Que Azorín fue un lector voraz de todo tipo de
volúmenes era algo que sabíamos de sobra los aficionados a la literatura. Pero
el trabajo que ha abordado Francisco Fuster en la editorial Fórcola es,
simplemente, impagable: ha rastreado «en los cerca de cinco mil quinientos
artículos de prensa que publicó en distintos periódicos de España y Argentina
durante sus más de sesenta años de profesión» (p.18) aquellos que el escritor
de Monóvar dedicó al mundo de los libros, hasta conformar este volumen, que no
duda en definir como «autorretrato de un bibliófilo».
Azorín reivindica en estas páginas dispersas el
placer de la lectura («Por gusto han de ser leídas las obras literarias», p.28);
señala que el capricho de los eruditos de poner infinitas notas a pie de página
con miles de fruslerías filológicas se le antoja «deleznable, frívolo y
pedantesco» (p.30); opina sobre las peculiaridades de la cultura española, en
comparación con la del resto del continente europeo («Las naciones son grandes
—como los individuos— por el espíritu. Grecia, Francia, Italia, Alemania han
influido en el mundo por la inteligencia. Cuando toda Europa se renovaba, ¿qué
hacía España?», p.32); deplora la falta de instinto comercial y de sano afán
propagandístico de la mayor parte de los editores españoles de su tiempo,
reacios a las técnicas que permitan difundir y vender mejor los libros; opina
sobre la condición enriquecedora de las obras que leemos («Las lecturas que se
hacen para saber no son, en realidad, lecturas. Las buenas, las fecundas, las
placenteras son las que se hacen sin pensar que vamos a instruirnos», p.85); se
sumerge en largas consideraciones sobre la importancia que tienen las lecturas
durante la infancia y la adolescencia, indicando que jamás debe vedarse a los
niños ninguna obra, que los libros especialmente compuestos para ellos se le
antojan una tontería y que la principal virtud que han de atesorar esos
primeros volúmenes es abrir para los chavales la puerta de la fantasía («La
imaginación es la prenda más exquisita con que cuentan los humanos», p.214) ; y
hasta se permite la inclusión en estas páginas de algunas pinceladas teñidas
por la misantropía («Las visitas roen nuestro tiempo; por poco que se lleven,
siempre se llevan cuatro o seis páginas posibles», p.88).

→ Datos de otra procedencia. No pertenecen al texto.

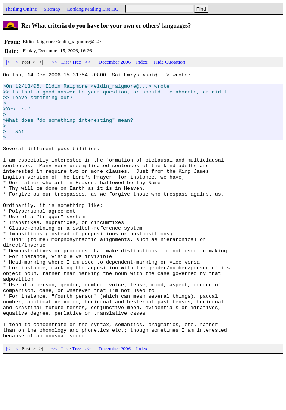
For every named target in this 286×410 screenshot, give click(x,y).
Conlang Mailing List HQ (92, 9)
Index (141, 62)
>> (88, 62)
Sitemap (52, 9)
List (65, 62)
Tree (76, 62)
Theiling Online (21, 9)
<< (54, 62)
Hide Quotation (169, 62)
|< (8, 62)
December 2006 (115, 62)
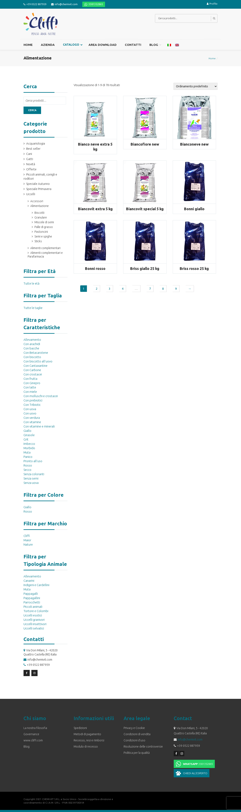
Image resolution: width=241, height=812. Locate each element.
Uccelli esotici (33, 615)
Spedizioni (80, 728)
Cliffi (27, 536)
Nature (28, 544)
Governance (31, 734)
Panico (28, 456)
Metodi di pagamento (87, 734)
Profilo (212, 3)
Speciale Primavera (38, 189)
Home (212, 58)
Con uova (30, 409)
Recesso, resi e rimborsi (89, 740)
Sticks (38, 241)
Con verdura (32, 417)
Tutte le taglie (33, 308)
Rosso (28, 465)
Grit (26, 439)
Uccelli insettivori (35, 624)
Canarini (29, 580)
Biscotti (39, 212)
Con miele (30, 391)
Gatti (29, 159)
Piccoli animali (33, 606)
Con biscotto (32, 357)
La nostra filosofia (35, 728)
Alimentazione (39, 206)
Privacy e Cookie (134, 728)
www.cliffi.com (33, 740)
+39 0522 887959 (36, 4)
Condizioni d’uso (134, 740)
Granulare (40, 217)
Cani (29, 154)
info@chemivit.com (66, 4)
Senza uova (31, 482)
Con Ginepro (32, 383)
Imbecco (29, 443)
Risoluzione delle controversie (143, 746)
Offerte (31, 169)
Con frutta (30, 378)
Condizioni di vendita (137, 734)
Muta (27, 452)
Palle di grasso (43, 227)
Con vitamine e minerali (39, 426)
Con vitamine (32, 422)
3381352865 (96, 4)
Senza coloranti (34, 474)
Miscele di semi (44, 222)
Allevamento (32, 339)
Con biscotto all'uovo (38, 361)
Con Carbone (32, 370)
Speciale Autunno (38, 183)
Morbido (29, 448)
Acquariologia (35, 143)
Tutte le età (31, 283)
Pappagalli (31, 593)
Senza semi (31, 478)
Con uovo (30, 413)
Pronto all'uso (33, 461)
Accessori (36, 201)
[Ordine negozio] (195, 86)
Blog (27, 746)
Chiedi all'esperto (195, 773)
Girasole (29, 435)
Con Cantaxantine (35, 365)
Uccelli (30, 194)
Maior (27, 540)
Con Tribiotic (32, 404)
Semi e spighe (43, 236)
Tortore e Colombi (36, 611)
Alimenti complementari (45, 248)
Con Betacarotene (36, 352)
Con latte (30, 387)
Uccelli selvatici (34, 628)
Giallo (27, 430)
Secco (27, 469)
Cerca (32, 110)
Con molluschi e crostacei (41, 396)
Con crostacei (33, 374)
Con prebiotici (33, 400)
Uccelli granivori (34, 619)
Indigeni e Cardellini (36, 585)
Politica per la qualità (137, 752)
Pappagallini (32, 598)
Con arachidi (32, 344)
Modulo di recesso (86, 746)
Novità (30, 164)
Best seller (33, 148)
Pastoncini (41, 231)
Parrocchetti (32, 602)
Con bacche (31, 348)
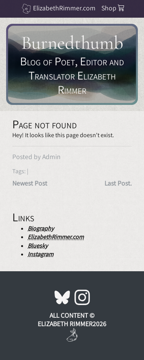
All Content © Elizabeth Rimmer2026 (72, 319)
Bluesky (38, 246)
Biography (41, 228)
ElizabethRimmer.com (64, 7)
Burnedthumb (72, 43)
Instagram (40, 254)
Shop (112, 7)
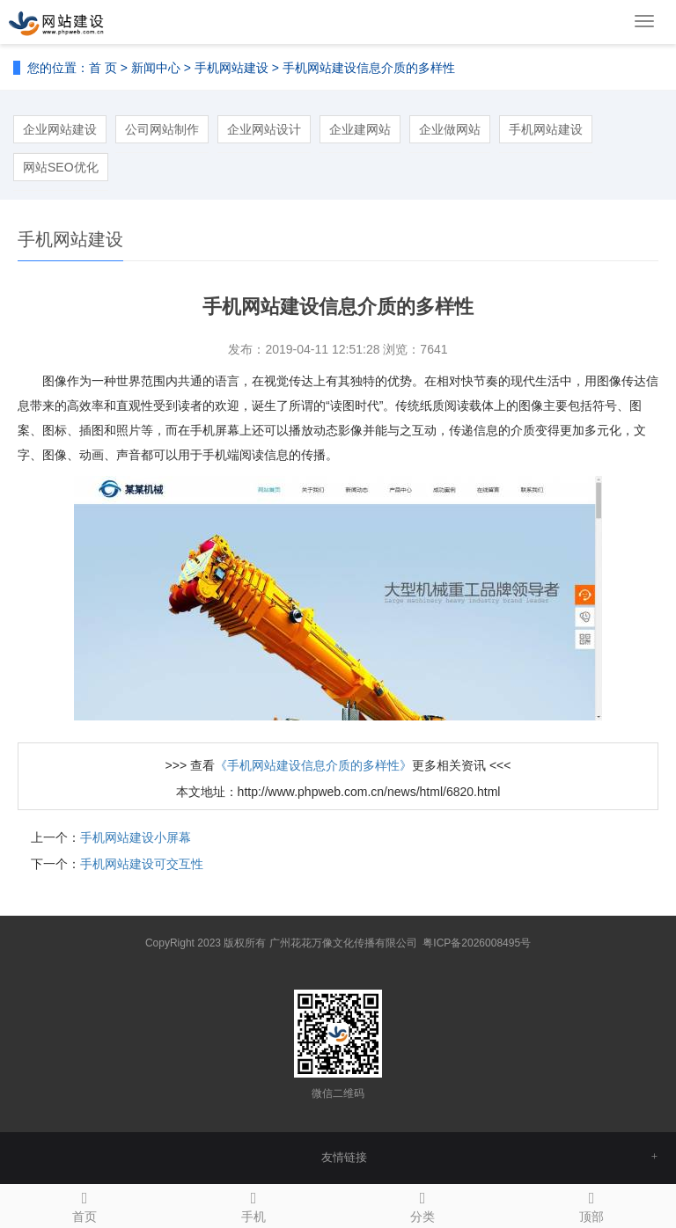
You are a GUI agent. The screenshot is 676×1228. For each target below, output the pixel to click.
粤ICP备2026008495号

La obra, como no podía ser de otro modo siendo
Azorín su autor, está compuesta en un estilo ágil, de frases cortas y directas,
donde el maestro de la generación del 98 no deja de enseñarnos palabras
olvidadas o marginales, que él refresca para nosotros. Por ejemplo, ¿han
pensado alguna vez cómo se llama esa telita que separa los granos en el
interior de una granada? ¿Y saben cuál es el nombre exacto de la telita que
separa el huevo de su cáscara (visible cuando el huevo está cocido y le
retiramos el envoltorio)? Pues ambos vocablos los tienen en la página 177, tan
sonoros como marginales.
Azorín puede encandilar o irritar (algunos críticos
opinan que es uno de los estilistas mayores de la prosa castellana del siglo
XX; y otros, como Paco Umbral, abominan de él), pero jamás deja indiferente.
Súmenle a esa condición única las magníficas fotografías en blanco y negro que
completan el volumen y convendrán conmigo en que el delicioso sello Fórcola nos
acaba de regalar una obra hermosa y admirable.